JASMINE GARSD, BYLINE: Fifteen young Cuban actors in Havana have been have been rehearsing their roles for the musical "Rent." That might not seem like a big deal, but consider this - U.S. produced musicals were banned in Cuba after the revolution in 1959. "Rent," the Tony award-winning musical by Jonathan Larson, is about struggling artists in New York City. It might seem like an unusual choice to break into the Cuban theater scene, but Bob Nederlander doesn't think so.
BOB NEDERLANDER: It's a universal story which transcends particular nationalities - a story of love, friendship, struggling and succeeding over adversity.
GARSD: Nederlander is CEO of the Nederlander Worldwide Entertainment group. A couple of years ago, they produced a concert of Broadway tunes in Cuba. It was such a success that the Cuban Culture Ministry invited them back to stage a full musical. The director is Andy Senor, Jr., who made his Broadway debut in "Rent" in 1997 playing the role of Angel. Talking by phone from Havana, he says as a Cuban-American this production is close to his heart.
ANDY SENOR JR.: It's phenomenal. I have always wanted to come to Cuba. My parents were born and raised here and I've always wanted to come see all the things they always talked about and connect with my family here and the Cuban people.
GARSD: Senor previously directed a version Tokyo. He says the main challenge in Cuba is reigniting a tradition that was once vibrant.
SENOR: Well, there is no musical theater in Cuba. This is the first musical. They lost the tradition back about 50 years ago, so that's always actually more challenging than the language.

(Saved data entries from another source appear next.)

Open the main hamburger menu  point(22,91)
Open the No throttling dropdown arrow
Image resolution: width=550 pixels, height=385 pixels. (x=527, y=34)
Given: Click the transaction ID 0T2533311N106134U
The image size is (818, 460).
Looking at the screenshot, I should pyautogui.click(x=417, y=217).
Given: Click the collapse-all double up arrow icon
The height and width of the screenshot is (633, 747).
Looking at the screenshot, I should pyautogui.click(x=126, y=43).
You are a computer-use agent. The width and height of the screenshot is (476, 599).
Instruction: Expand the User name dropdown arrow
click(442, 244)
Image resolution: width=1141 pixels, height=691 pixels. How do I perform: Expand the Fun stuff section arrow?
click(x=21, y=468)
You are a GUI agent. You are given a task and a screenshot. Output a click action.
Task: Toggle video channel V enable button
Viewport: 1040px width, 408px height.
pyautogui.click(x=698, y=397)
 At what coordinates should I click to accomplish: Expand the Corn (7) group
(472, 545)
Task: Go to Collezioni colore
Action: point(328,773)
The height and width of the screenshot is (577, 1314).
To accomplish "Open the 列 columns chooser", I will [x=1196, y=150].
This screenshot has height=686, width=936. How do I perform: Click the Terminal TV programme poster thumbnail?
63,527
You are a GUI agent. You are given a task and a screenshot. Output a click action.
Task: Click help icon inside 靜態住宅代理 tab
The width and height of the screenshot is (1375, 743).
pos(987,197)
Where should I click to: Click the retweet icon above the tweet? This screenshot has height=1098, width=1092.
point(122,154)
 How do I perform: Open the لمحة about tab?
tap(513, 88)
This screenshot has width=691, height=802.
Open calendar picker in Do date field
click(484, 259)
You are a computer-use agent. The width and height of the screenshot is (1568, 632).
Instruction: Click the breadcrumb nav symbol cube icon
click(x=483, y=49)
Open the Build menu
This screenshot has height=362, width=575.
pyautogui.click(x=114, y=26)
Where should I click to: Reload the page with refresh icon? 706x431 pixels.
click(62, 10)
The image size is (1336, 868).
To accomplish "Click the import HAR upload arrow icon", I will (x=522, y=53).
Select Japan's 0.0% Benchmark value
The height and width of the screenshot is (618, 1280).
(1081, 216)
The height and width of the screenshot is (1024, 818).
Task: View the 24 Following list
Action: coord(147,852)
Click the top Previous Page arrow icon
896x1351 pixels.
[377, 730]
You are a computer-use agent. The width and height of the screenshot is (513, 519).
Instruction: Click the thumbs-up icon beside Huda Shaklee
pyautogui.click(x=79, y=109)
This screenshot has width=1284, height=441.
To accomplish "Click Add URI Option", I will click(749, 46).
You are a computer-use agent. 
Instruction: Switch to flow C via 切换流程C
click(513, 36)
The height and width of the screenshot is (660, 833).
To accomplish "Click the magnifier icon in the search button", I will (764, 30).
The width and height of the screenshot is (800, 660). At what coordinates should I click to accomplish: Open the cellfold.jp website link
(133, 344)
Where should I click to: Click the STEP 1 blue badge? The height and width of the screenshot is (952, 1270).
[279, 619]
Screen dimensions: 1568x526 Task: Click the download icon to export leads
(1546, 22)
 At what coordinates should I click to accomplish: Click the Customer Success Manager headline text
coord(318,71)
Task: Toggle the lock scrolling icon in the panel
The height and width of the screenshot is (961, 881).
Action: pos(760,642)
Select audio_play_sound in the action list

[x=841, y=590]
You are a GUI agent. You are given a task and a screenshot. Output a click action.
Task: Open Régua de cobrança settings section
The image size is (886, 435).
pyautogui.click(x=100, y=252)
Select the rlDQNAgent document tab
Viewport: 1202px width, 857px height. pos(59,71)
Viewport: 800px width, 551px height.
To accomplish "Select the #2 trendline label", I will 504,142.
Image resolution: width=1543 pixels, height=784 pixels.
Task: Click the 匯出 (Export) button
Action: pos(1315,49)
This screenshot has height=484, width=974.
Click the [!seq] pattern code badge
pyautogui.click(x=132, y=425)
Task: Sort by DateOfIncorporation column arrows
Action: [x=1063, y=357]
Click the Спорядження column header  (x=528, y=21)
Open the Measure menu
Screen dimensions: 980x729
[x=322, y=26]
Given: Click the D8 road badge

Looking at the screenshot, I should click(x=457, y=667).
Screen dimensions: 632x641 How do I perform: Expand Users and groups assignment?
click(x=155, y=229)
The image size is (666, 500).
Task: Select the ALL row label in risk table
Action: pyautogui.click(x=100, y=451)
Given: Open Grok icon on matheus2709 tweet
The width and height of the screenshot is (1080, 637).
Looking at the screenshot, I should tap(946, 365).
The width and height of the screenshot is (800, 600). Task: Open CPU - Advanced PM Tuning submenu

GARSD: Broadway shows were popular in Cuba before the revolution. In the years after, American cultural influences were banned and folk styles were favored over flamboyant performances which were seen as decadent. That's something that might be changing. In June of this year, British director Christopher Renshaw did a workshop production of the play "Carmen Jones." Jasmine Garsd, NPR News, Washington.